Une chose que je dis vers la fin du livre: plus de transparence. Voici une possibilité que je propose: un centre d’échange national créé par des collèges ou une autre entité, comme le ministère américain de l’Éducation. Les adolescents téléchargeraient des échantillons de leur travail dès leur première année de lycée, ainsi que des informations biographiques de base. À tout moment, les étudiants pouvaient choisir de rendre leur dossier de lycée accessible aux bureaux d’admission.

Au fil du temps, une telle base de données pourrait rendre l’idée même d’une application dénuée de sens. Plutôt que d’attendre l’arrivée des candidatures, les collèges pourraient fouiller dans le centre d’échange des étudiants en utilisant des paramètres spécifiques, tout comme ils le font lorsqu’ils achètent des noms au College Board à des fins de marketing.

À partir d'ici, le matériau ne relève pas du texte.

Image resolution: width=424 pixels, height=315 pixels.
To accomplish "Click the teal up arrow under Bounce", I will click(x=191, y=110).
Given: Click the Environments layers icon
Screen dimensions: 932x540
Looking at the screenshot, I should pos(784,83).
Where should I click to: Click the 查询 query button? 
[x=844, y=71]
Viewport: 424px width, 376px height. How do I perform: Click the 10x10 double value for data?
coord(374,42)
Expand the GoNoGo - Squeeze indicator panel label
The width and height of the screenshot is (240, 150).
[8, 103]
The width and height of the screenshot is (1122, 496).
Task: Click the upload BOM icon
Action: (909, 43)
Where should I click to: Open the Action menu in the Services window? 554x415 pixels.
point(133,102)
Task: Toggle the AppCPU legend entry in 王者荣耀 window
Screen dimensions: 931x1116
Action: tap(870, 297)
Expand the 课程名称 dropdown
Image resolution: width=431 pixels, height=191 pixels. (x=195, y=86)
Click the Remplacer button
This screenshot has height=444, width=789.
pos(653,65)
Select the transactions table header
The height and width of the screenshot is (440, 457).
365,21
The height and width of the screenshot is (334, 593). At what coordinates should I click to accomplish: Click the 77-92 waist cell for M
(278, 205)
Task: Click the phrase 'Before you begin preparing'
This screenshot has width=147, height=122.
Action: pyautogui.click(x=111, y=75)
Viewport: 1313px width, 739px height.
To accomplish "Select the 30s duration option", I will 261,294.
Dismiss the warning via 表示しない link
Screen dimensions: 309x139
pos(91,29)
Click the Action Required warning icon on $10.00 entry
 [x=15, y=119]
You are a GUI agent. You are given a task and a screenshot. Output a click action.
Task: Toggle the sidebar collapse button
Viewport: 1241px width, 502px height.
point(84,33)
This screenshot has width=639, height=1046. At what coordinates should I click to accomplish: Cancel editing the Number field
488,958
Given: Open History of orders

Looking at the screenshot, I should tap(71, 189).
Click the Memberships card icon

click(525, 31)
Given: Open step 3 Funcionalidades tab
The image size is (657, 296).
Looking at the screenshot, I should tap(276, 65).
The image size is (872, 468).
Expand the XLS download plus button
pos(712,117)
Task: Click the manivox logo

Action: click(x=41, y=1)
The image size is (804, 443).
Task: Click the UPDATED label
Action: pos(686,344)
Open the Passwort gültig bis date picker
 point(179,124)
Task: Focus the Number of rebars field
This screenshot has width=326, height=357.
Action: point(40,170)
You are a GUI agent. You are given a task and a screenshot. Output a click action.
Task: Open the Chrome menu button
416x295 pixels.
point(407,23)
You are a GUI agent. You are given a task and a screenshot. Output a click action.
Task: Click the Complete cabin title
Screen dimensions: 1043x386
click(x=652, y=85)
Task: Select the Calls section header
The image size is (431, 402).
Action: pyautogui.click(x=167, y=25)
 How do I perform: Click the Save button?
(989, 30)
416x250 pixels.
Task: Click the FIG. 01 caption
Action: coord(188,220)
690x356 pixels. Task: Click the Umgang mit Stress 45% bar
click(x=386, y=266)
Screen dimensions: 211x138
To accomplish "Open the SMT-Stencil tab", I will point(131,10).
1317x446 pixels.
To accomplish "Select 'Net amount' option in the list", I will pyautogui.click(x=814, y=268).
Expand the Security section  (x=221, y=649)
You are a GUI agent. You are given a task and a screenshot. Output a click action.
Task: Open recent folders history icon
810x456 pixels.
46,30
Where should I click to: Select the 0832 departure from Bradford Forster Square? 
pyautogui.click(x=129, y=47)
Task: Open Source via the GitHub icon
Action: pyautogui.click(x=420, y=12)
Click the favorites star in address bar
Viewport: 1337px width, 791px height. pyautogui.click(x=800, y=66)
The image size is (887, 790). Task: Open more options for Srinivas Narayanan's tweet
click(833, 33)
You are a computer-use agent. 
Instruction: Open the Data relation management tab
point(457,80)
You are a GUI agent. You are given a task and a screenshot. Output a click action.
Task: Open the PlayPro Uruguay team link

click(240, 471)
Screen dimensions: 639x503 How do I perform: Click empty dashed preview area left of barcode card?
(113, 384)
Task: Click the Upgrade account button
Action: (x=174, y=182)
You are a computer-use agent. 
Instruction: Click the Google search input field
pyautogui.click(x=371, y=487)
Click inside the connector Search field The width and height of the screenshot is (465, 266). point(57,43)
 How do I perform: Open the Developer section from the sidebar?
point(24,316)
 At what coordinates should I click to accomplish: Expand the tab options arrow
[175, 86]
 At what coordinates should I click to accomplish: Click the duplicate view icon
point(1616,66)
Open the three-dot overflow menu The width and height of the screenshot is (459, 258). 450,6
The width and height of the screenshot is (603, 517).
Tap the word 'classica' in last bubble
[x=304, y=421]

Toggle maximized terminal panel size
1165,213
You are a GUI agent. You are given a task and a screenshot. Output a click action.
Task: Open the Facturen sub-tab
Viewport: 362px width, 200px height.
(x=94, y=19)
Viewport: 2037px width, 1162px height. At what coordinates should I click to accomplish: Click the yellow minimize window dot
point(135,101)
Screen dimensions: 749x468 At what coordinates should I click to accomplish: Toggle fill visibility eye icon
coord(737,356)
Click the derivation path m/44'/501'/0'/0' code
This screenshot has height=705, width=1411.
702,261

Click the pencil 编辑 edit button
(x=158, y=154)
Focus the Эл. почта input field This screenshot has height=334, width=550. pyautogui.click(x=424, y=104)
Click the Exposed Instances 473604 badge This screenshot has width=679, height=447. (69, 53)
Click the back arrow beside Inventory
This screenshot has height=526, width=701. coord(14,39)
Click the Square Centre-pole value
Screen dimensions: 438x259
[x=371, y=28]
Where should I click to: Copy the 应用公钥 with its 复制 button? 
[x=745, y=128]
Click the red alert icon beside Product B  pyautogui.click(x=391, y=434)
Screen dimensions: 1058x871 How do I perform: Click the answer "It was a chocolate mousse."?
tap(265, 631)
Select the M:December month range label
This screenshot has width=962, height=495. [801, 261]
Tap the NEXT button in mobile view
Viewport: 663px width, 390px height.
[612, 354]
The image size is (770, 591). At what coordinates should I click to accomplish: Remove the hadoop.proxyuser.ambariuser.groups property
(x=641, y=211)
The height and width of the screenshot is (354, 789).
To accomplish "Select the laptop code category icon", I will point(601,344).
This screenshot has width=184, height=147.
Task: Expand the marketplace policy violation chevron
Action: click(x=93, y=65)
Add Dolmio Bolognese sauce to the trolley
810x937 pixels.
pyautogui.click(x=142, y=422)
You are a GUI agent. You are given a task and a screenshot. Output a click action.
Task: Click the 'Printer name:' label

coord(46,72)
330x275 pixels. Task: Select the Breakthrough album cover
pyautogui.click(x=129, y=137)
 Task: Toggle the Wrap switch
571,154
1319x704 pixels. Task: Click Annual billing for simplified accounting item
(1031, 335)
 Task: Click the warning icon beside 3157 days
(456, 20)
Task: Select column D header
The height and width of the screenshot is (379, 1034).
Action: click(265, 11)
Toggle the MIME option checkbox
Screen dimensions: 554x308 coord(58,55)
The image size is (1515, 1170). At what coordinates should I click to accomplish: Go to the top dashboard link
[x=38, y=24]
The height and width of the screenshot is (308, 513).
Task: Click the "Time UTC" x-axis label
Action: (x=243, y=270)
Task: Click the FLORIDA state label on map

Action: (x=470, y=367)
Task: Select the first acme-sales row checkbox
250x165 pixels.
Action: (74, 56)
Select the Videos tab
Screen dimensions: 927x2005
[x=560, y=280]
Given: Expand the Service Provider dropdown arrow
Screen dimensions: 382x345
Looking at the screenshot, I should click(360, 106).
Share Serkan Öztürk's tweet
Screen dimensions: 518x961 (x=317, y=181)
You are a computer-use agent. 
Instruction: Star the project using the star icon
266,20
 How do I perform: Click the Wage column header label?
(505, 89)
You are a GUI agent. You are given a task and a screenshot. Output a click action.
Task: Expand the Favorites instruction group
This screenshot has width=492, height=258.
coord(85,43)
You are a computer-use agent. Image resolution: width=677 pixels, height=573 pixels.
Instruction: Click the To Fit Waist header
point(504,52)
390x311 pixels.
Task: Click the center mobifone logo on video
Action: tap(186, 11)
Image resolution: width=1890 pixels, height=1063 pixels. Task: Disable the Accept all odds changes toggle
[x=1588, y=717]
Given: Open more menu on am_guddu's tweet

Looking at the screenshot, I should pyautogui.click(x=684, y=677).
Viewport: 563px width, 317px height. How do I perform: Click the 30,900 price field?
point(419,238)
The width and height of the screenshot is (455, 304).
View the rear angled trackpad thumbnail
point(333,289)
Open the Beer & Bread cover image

Mais pour égaliser les règles du jeu dans les admissions et apporter plus de transparence au processus de la chambre de compensation, les deux parties à la transaction doivent voir ce que fait l’autre. Les collèges devraient divulguer ce qu’ils recherchent. De cette façon, les étudiants et leurs familles peuvent voir si un collège spécifique qu’ils envisagent, par exemple, recherche des étudiants du sud de la Californie, ou de cinq codes postaux spécifiques en Floride, ou des étudiants qui souhaitent se spécialiser en histoire, ou pour ceux-là. intéressé par les collèges catholiques. Dans le même temps, les étudiants doivent répertorier les autres collèges sur leur liste de recherche et les endroits où ils postulent éventuellement. Dans cette configuration idéale, les collèges pourraient même divulguer ce qu’ils facturent réellement aux étudiants avec divers revenus familiaux et diplômes, et les familles pourraient énumérer ce qu’elles sont prêtes à payer.